Z.P. alega perante o Sąd Rejonowy w Chełmnie (Tribunal de Primeira Instância de Chełmno) que, à data da infração controvertida, tinha vendido o veículo em causa e que tinha informado a seguradora desse facto. No entanto, reconhece que não informou desse facto a autoridade responsável pelo registo do veículo. Além disso, Z.P. observou perante o órgão jurisdicional de reenvio que não compreendia a forma do envio da Decisão de 9 de novembro de 2017 nem o seu conteúdo, e que ignorava que o documento notificado era oficial.

21

Uma vez que Z.P. sustenta, por outro lado, que desconhece a data da notificação da Decisão de 9 de novembro de 2017, o órgão jurisdicional de reenvio pediu à Agência Central para a Cobrança de Coimas, nos termos do artigo 7.o, n.o 3, da decisão‑quadro, que indicasse essa data.
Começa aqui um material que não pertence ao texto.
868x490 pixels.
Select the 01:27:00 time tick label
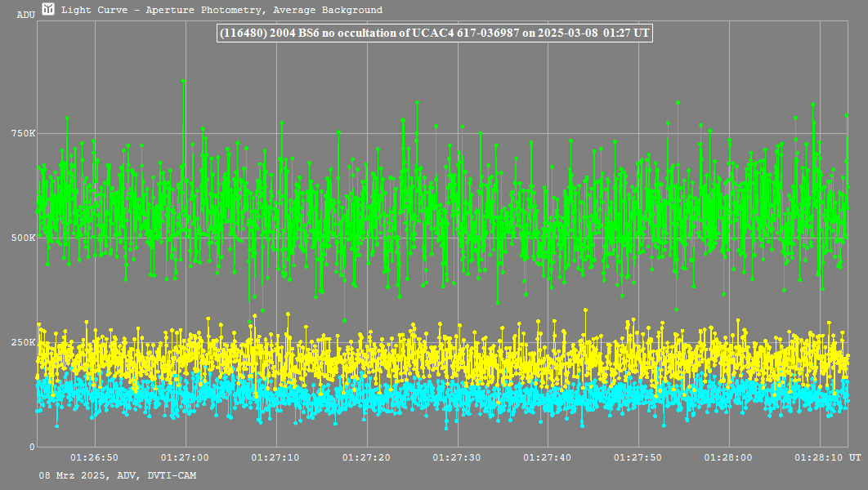tap(186, 458)

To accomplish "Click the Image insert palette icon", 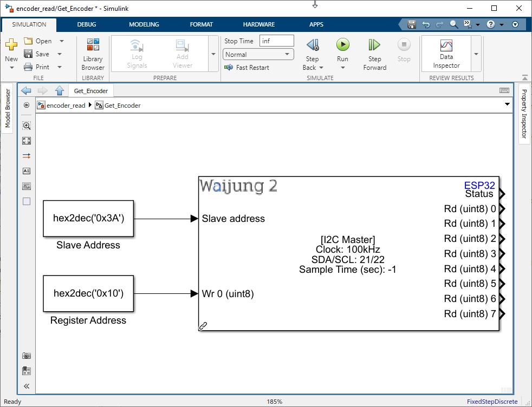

Esta respondeu que não dispunha dessa informação.

22

É neste contexto que o órgão jurisdicional de reenvio se interroga, em primeiro lugar, sobre se Z.P. teve a possibilidade de ser julgado por um tribunal e, por conseguinte, se existem motivos que permitam recusar a execução da Decisão de 9 de novembro de 2017, com base na decisão‑quadro. A este respeito, esse órgão jurisdicional observa que, a não ser concedido um prazo de recurso adequado na fase pré‑contenciosa, tal pode violar o direito a um recurso jurisdicional efetivo.

23

O órgão jurisdicional de reenvio interroga‑se, em seguida, sobre se a decisão‑quadro permite uma diferença de tratamento das pessoas sancionadas, consoante o processo em que a sanção é aplicada tenha caráter administrativo, contraordenacional ou penal.

24

Por último, o órgão jurisdicional de reenvio tem dúvidas sobre a questão de saber se a sanção pecuniária imposta com base no número de matrícula de um veículo, bem como em informações obtidas no âmbito de um intercâmbio transfronteiriço de dados relativos ao registo desse veículo, é compatível com o princípio segundo o qual em direito polaco a responsabilidade penal é individual.

25

Nestas circunstâncias, o Sąd Rejonowy w Chełmnie (Tribunal de Primeira Instância de Chełmno) decidiu suspender a instância e submeter ao Tribunal de Justiça as seguintes questões prejudiciais:

«1)

Deve a disposição do artigo 7.o, n.o 2, alínea i), [iii),] e do artigo 20.o, n.o 3, da [decisão‑quadro] ser interpretada no sentido de que habilita um órgão jurisdicional a recusar a execução de uma decisão de uma autoridade de um Estado‑Membro que não seja um órgão jurisdicional, caso considere que a notificação da decisão foi feita em violação do direito das partes de se defenderem eficazmente em tribunal?

2)

Em especial, pode a recusa ter por fundamento a conclusão de que, apesar de terem sido cumpridos os procedimentos vigentes no Estado de emissão da decisão em matéria de notificação e prazos fixados para impugnar a decisão, a que se referem o artigo 1.o, alínea a), [ii) e iii), da decisão‑quadro], a parte residente no Estado de execução da decisão não teve, na fase do processo anterior à apresentação do caso a um órgão jurisdicional, uma oportunidade real e eficaz de proteger os seus direitos por falta de um prazo suficiente para poder reagir devidamente à notificação de aplicação da sanção?

3)

Atendendo ao disposto no artigo 3.o da [decisão‑quadro], pode o alcance da proteção jurídica concedida a pessoas às quais deve ser aplicada uma sanção pecuniária depender da questão de saber se o processo em que é aplicada a sanção tem caráter administrativo, contraordenacional ou penal?

4)

À luz dos objetivos e regras estabelecidos na [decisão‑quadro], incluindo no seu artigo 3.o, as decisões dos órgãos extrajudiciais, emitidas nos termos da legislação do Estado de emissão da decisão, que imputam a responsabilidade pela infração das disposições aplicáveis à circulação rodoviária a uma pessoa em nome da qual o veículo está registado são executórias, ou seja, uma decisão emitida exclusivamente com base em informação obtida no âmbito de um intercâmbio transfronteiriço de dados de registos de veículos, sem que tenha havido lugar a qualquer procedimento de investigação sobre o caso, [e sem que, em particular, o verdadeiro autor das infrações tenha sido identificado,] é executória?»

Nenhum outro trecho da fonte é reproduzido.